--- Dataset records Enclosed Below ---
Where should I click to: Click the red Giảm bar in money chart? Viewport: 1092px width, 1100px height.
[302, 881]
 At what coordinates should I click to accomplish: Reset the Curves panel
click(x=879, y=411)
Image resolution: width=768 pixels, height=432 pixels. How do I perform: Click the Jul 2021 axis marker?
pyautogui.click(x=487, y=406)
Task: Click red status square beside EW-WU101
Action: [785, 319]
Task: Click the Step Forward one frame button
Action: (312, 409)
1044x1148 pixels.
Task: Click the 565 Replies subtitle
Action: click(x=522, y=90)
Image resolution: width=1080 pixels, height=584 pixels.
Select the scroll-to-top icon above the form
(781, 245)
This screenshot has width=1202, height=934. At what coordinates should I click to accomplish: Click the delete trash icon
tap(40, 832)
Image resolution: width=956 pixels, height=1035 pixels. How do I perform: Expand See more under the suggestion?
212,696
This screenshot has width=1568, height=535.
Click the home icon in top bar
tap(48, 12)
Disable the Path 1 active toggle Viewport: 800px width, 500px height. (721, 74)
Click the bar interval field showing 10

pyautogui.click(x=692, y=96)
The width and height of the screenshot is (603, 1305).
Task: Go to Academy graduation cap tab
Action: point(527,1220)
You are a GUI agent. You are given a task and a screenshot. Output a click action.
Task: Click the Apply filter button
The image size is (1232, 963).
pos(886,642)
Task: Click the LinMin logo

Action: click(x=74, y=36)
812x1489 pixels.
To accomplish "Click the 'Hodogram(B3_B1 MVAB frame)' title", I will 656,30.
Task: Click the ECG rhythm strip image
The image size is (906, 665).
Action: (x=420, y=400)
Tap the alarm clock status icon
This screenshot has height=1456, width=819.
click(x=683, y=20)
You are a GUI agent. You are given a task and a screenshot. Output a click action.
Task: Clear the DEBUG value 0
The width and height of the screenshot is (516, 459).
--- End of Enclosed Dataset records ---
## What you should do
Go through the records and print each one exactly.

## Solution to this exercise
Where should I click to: Click the red Giảm bar in money chart? Viewport: 1092px width, 1100px height.
[302, 881]
 At what coordinates should I click to accomplish: Reset the Curves panel
click(x=879, y=411)
Image resolution: width=768 pixels, height=432 pixels. How do I perform: Click the Jul 2021 axis marker?
pyautogui.click(x=487, y=406)
Task: Click red status square beside EW-WU101
Action: [785, 319]
Task: Click the Step Forward one frame button
Action: (312, 409)
1044x1148 pixels.
Task: Click the 565 Replies subtitle
Action: click(x=522, y=90)
Image resolution: width=1080 pixels, height=584 pixels.
Select the scroll-to-top icon above the form
(781, 245)
This screenshot has width=1202, height=934. At what coordinates should I click to accomplish: Click the delete trash icon
tap(40, 832)
Image resolution: width=956 pixels, height=1035 pixels. How do I perform: Expand See more under the suggestion?
212,696
This screenshot has width=1568, height=535.
Click the home icon in top bar
tap(48, 12)
Disable the Path 1 active toggle Viewport: 800px width, 500px height. (721, 74)
Click the bar interval field showing 10

pyautogui.click(x=692, y=96)
The width and height of the screenshot is (603, 1305).
Task: Go to Academy graduation cap tab
Action: point(527,1220)
You are a GUI agent. You are given a task and a screenshot. Output a click action.
Task: Click the Apply filter button
The image size is (1232, 963).
pos(886,642)
Task: Click the LinMin logo

Action: click(x=74, y=36)
812x1489 pixels.
To accomplish "Click the 'Hodogram(B3_B1 MVAB frame)' title", I will 656,30.
Task: Click the ECG rhythm strip image
The image size is (906, 665).
Action: (x=420, y=400)
Tap the alarm clock status icon
This screenshot has height=1456, width=819.
click(x=683, y=20)
You are a GUI agent. You are given a task and a screenshot. Output a click action.
Task: Clear the DEBUG value 0
The width and height of the screenshot is (516, 459).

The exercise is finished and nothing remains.